• [Dataset records]
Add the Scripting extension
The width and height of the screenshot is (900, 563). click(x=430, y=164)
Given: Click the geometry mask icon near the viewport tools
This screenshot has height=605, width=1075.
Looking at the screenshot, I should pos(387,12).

• [Exercise prompt] All of the material is to be duplicated exactly.

• [Solution to the problem]
Add the Scripting extension
The width and height of the screenshot is (900, 563). click(x=430, y=164)
Given: Click the geometry mask icon near the viewport tools
This screenshot has height=605, width=1075.
Looking at the screenshot, I should pos(387,12).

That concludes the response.